After the expulsion of the Jesuits, the buildings of San Ignacio were transformed into a diocesan seminary. The college was converted into a liberal arts college under a secular administration until it was transferred to the Dominicans in 1875. From 1784 to 1880, it was the site of Real Seminario Conciliar de San Carlos. In 1895, the Universidad de San Ignacio merged with Faculty of Medicine and Pharmacy of the University of Santo Tomas. The Colegio de San José became the San José Seminary of the Ateneo Municipal de Manila.

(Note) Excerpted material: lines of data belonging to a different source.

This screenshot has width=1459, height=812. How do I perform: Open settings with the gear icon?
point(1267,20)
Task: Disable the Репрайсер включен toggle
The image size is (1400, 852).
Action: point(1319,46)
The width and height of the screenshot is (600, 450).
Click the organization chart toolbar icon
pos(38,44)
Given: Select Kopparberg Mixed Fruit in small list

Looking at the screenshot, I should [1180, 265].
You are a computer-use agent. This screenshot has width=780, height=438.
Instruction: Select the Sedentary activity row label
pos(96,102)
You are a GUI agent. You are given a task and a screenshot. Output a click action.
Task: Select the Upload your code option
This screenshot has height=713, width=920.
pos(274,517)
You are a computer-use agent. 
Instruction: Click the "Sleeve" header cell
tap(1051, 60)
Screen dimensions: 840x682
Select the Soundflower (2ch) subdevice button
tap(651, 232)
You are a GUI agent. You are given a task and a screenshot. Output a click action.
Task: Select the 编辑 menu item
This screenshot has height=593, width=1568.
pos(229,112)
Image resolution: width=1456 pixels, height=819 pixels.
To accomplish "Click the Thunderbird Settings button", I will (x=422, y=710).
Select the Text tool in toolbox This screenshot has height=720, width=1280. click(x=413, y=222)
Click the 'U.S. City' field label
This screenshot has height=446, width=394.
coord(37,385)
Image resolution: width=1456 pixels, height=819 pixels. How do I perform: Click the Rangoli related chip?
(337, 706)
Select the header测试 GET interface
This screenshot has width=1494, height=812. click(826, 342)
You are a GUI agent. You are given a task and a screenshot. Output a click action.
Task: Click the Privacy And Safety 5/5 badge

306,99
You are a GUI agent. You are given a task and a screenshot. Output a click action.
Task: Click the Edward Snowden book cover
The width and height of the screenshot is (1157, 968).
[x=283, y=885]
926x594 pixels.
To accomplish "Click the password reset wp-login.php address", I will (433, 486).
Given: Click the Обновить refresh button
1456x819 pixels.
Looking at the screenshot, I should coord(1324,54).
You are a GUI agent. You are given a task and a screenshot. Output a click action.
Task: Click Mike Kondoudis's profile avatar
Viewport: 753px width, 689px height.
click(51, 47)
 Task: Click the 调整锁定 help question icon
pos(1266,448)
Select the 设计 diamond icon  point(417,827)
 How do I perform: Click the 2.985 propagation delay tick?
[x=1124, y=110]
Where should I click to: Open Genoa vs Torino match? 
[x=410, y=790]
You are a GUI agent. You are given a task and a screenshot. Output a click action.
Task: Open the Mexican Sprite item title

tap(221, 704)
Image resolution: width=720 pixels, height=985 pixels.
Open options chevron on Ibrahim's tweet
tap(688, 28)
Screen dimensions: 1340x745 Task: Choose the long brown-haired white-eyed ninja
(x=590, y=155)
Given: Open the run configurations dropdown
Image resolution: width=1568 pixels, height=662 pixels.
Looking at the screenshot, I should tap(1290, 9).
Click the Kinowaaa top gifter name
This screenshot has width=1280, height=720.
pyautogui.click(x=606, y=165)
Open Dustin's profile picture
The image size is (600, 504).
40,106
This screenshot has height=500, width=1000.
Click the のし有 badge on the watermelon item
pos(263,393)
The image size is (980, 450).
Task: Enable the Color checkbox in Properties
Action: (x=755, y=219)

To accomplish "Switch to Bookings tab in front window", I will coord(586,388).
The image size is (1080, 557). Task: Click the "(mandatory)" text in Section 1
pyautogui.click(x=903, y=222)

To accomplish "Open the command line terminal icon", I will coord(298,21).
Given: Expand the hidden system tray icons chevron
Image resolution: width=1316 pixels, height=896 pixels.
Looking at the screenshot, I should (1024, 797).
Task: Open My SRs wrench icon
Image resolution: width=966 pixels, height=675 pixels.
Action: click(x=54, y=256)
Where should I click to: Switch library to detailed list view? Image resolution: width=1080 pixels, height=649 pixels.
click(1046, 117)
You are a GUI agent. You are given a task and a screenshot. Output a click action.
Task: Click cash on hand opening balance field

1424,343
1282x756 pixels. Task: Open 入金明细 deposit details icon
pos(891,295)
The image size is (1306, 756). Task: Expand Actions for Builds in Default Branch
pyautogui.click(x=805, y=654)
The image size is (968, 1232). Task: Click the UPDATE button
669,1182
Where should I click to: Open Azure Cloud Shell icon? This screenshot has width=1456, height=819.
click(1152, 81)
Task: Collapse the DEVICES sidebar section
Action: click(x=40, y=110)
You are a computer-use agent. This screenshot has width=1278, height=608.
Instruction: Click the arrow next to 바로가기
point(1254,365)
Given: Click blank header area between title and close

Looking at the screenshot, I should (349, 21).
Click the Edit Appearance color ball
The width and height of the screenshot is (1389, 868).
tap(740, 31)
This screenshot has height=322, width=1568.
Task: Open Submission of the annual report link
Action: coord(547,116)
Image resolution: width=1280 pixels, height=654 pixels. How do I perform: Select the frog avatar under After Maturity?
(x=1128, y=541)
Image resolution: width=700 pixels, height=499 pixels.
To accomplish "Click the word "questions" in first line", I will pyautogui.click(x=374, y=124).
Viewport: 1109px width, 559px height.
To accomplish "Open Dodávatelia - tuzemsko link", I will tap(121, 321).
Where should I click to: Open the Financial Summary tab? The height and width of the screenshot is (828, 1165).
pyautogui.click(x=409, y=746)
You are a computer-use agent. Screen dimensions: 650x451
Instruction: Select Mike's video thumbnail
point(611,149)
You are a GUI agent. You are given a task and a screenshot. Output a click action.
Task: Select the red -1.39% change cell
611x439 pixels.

Some of the buildings on the block became the Cuartel de España (Barracks of Spain), the place where José Rizal was tried for sedition on December 26, 1896.

During the American occupation, the buildings and the whole premises served as military headquarters for the 31st Infantry of the United States Army until 1941. Its Quonset Gym held one of the first games of the National Collegiate Athletic Association of the Philippines. In World War II, General Douglas MacArthur held command post here, but the entire area was later destroyed by the military conflict.

In early 1960s, the site was rehabilitated by the city government and a building was constructed along General Luna Street to house the students of Manila High School. In 1965, President Diosdado Macapagal signed into law the Republic Act 4196, which formally established the Pamantasan ng Lungsod ng Maynila (PLM). PLM formally opened its doors on July 17, 1967, occupying the former site of the Universidad de San Ignacio.